Where the line holding "The image size is (551, 397)." appears, start copying, and continue exactly through the last line of the listing, skipping pictures.
********************
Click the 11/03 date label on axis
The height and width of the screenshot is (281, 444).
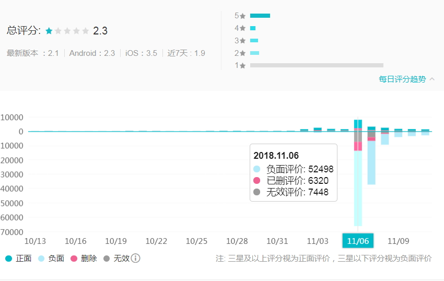[x=318, y=241]
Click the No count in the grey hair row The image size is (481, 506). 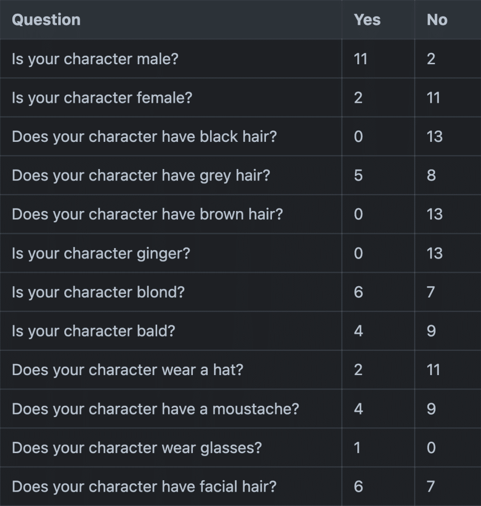[x=431, y=175]
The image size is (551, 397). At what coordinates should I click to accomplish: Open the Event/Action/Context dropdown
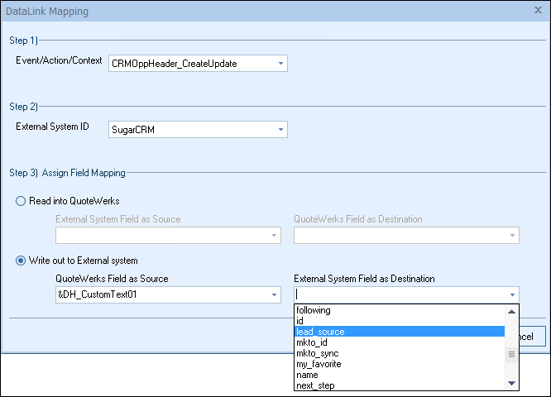280,63
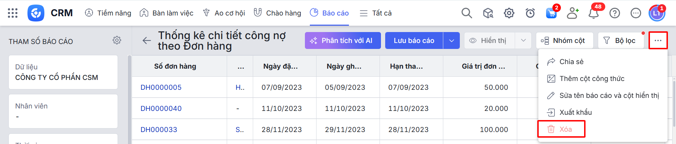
********************
### Output
The image size is (551, 397). At what coordinates should I click to accomplish: Open the Event/Action/Context dropdown
280,63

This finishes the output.